Troyano. Remontémonos
unos miles de años, hasta el siglo XIII antes
de Cristo, y desplacémonos unos miles de kilómetros
al Este. Los griegos llevan años y años
asediando la ciudad de Troya, situada en la actual Turquía.
Finalmente, deciden "abandonar" el asedio.
En la playa, tras de sí, dejan un enorme caballo
de madera. Un espía griego, Sinón, convence
a los troyanos de que se trata de un regalo de los griegos.
Los troyanos se llevan el caballo dentro de la ciudad.

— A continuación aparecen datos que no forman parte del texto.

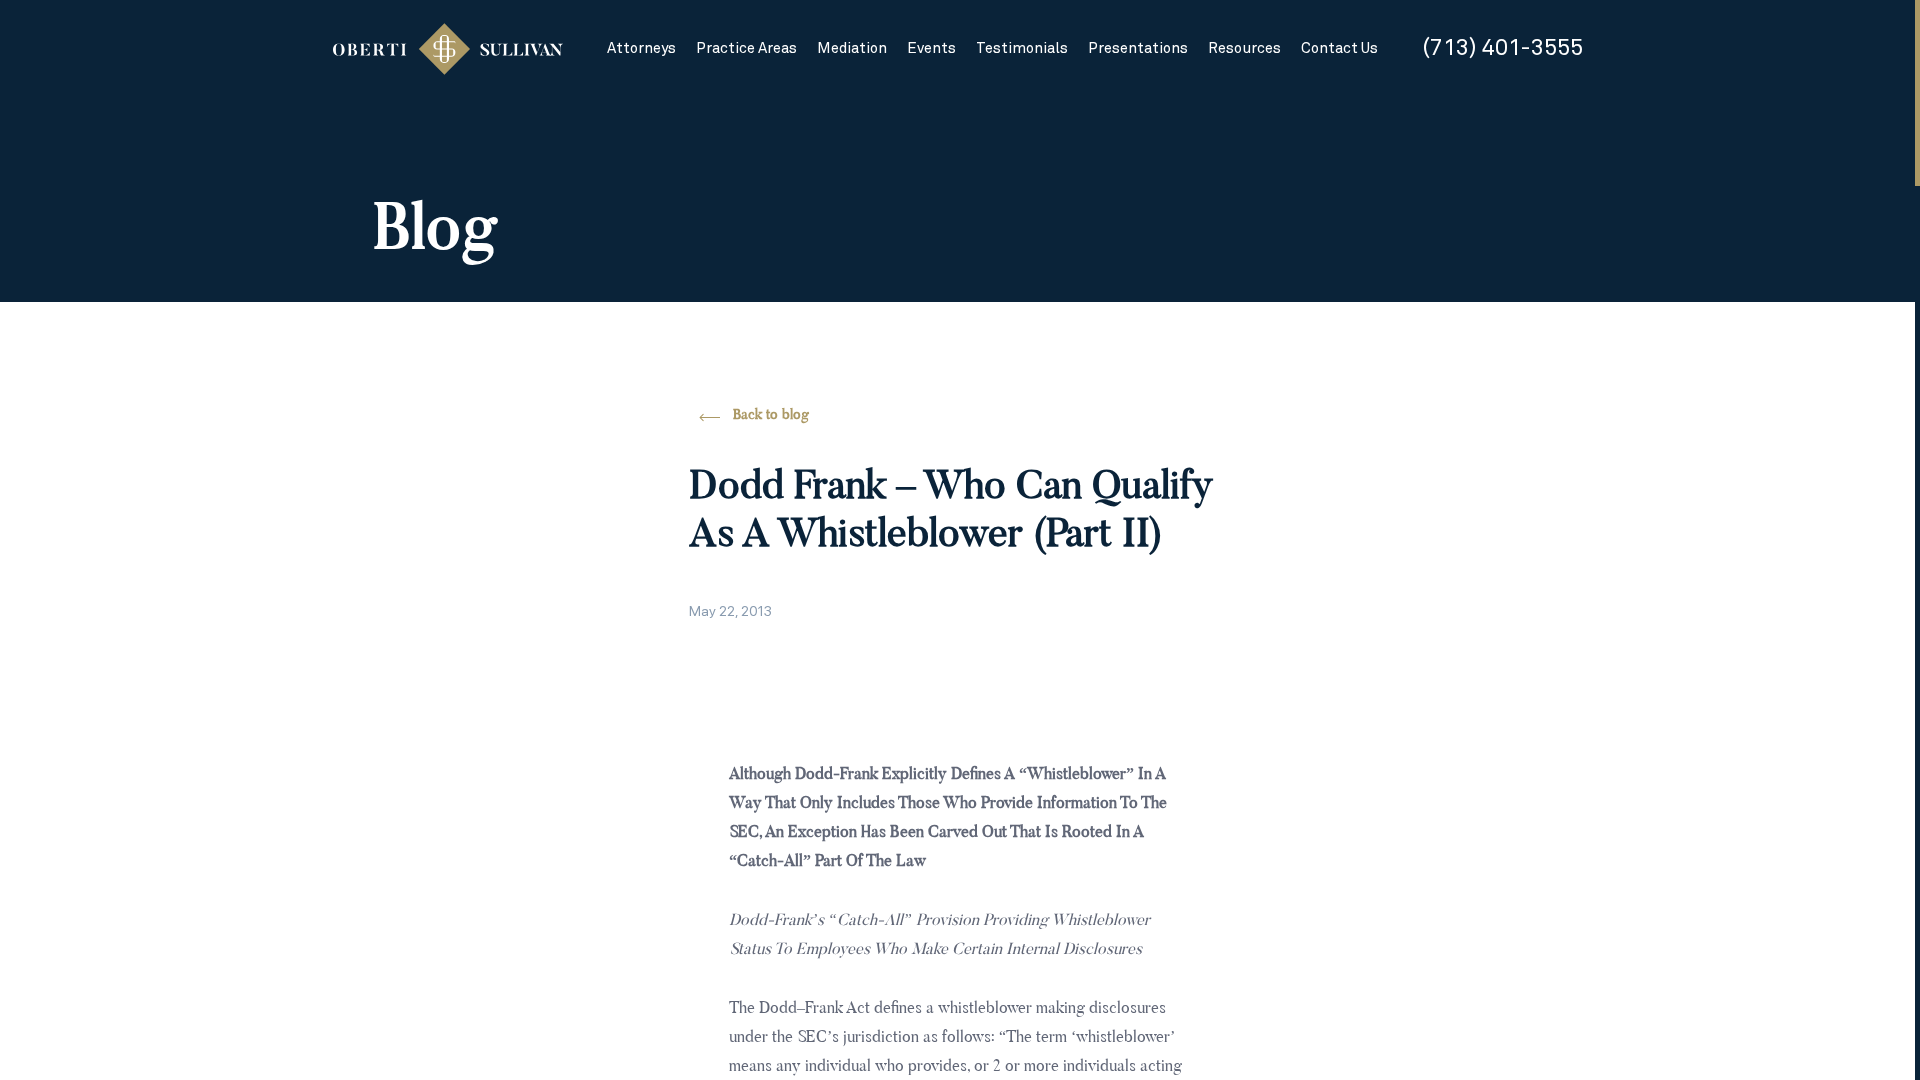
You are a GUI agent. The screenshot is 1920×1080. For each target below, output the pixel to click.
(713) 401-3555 (1502, 48)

Durante la noche, Sinón se dirige al caballo
y abre una trampilla oculta en él. De la trampilla
salen varios soldados griegos que, una vez dentro de
Troya, consiguen doblegar la ciudad. Troya es conquistada
gracias a un engaño (el del caballo) y a una
traición (la de Sinón). Curiosamente,
miles de años después, aquel caballo de
madera ha servido para nombrar a una de las más
peligrosas amenazas informáticas después
de los virus, los Caballos de Troya, que reproducen
exactamente la misma técnica. Un programa inofensivo
llega al ordenador de un usuario desprevenido. El programa
se ejecuta y funciona con normalidad… aparente. En realidad,
y sin que el usuario se dé cuenta, un programa
dañino se instala al mismo tiempo que el programa
inofensivo. Los más modernos troyanos abren puertos
de comunicaciones que permiten el control del ordenador
por intrusos a través de Internet. Los troyanos
no se pueden considerar virus ya que no se replican
o no hacen copias de sí mismos. En realidad son
programas que llegan a un ordenador de forma totalmente
normal y no producen efectos visibles o apreciables
(por lo menos en ese momento). Pueden llegar acompañados
de otros programas instalándose, al mismo tiempo,
en nuestro ordenador. Al activarse puede dejar huecos
en nuestro sistema, a través de los cuales se
producen intrusiones.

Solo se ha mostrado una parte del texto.